Seule en scène. Du 7 au 30 juillet à 17h55. Relâche les 13, 20 et 27 juillet.
L’art délicat du quatuor de Jos Houben
Ils sont quatre musiciens sur scène pour nous faire découvrir, autrement, les plus grands virtuoses tels Mozart, Schubert, Beethoven. A la fois une histoire et un voyage. Comme tous les matins avant un concert les 4 musiciens se retrouvent pour prendre leurs marques dans la salle. Mais ils sont au pied du mur. Mais cette fois-ci ils ne doivent pas donner un concert mais une conférence. Une expérience musicale par le théâtre.
Avis
Ils sont jeunes, beaux, talentueux, charmeurs et surtout… Excellents musiciens. En plus de la beauté de la musique ? Ils jouent leur scène à la perfection : gestuelle, mimiques, pince-sans-rire, nous sommes dans le burlesque, dans une élégance déjantée un peu à la Jacques Tati. On en sort ravis, revigorés et dans une bonne humeur à déplacer les montagnes.
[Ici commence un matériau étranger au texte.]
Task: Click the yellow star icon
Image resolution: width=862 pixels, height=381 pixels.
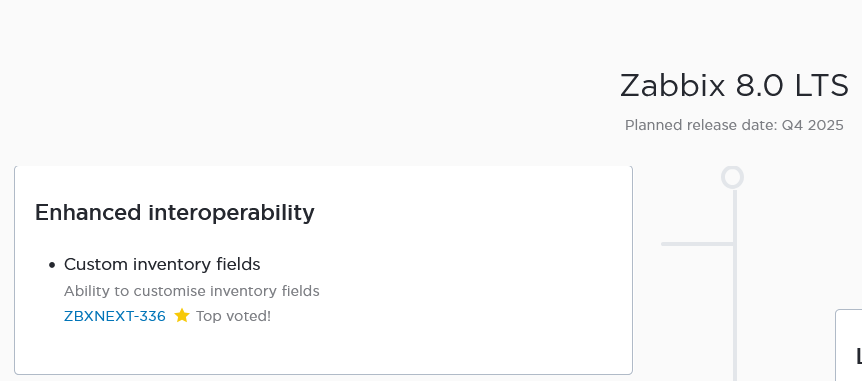Action: pos(182,316)
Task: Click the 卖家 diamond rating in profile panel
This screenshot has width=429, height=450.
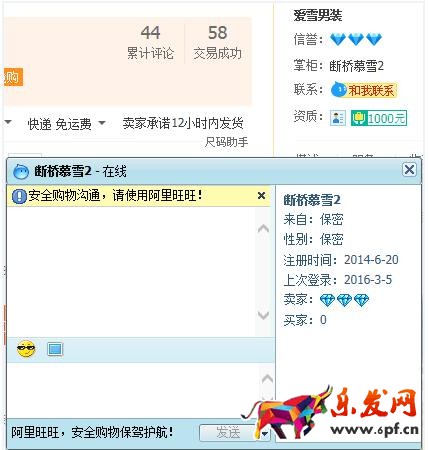Action: pos(344,300)
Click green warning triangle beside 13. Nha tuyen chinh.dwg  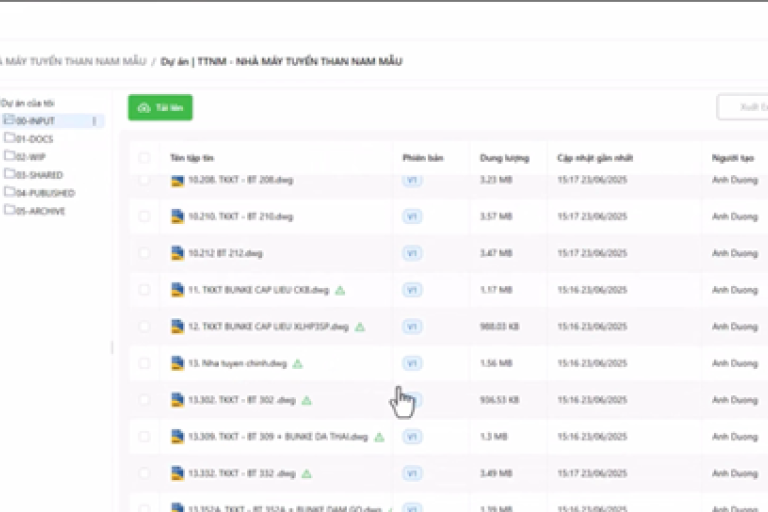[x=298, y=364]
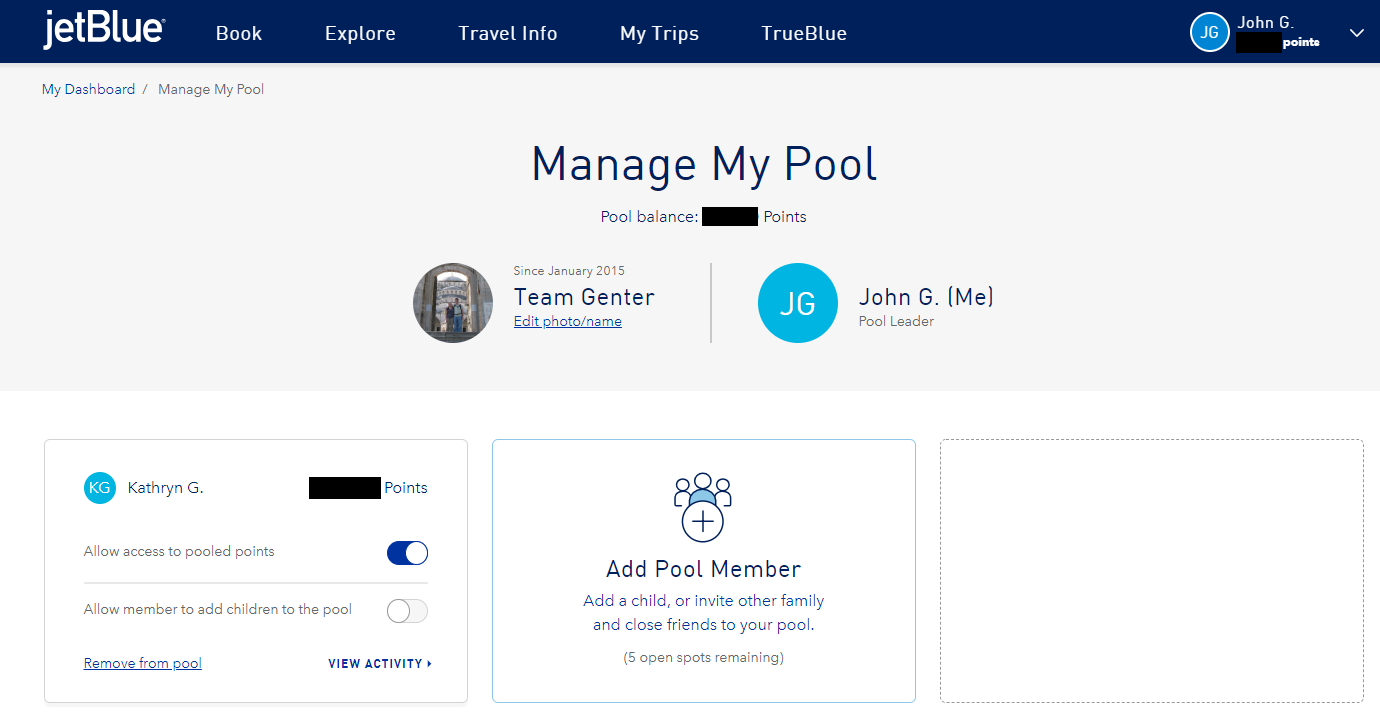Expand View Activity for Kathryn G.
The image size is (1380, 720).
379,663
Du 7 au 30 juillet. 19h30. Relâche les 13, 20 et 27 juillet.
La mégère apprivoisée de Shakespeare
William Shakespeare l’a peut-être écrite en 1594. Le thème ? Le processus d’apprivoisement. Là il est transposé dans les années 1970. Une association accueillant des personnes toutes atteintes de troubles de la personnalité œuvre à faire travail collectif. Une nouvelle arrivée à la forte personnalité agressive et vindicative va bouleverser les fondations du groupe.
Avis
Chaque personnage fait écho à une personne que l’on a tous connue. Tous des archétypes de notre folle société qui, pourtant, doit avancer. Ce qui nous est demandé ? De distinguer les contraintes familiales et sociales. Le jugement, la misogynie et trouver le chemin de la joie et du partage. Une satyre des cases dans lesquelles on met les gens. Un étiquetage contraignant pour les uns, rassurant et surtout dominant pour les autres. Et si l’on s’en abstenait pour avancer ? Une jolie histoire pour remettre chaque chose à sa place. Humain, marrant et comme souvent plus profond qu’il n’y parait pour dire qu’ensemble on est plus fort.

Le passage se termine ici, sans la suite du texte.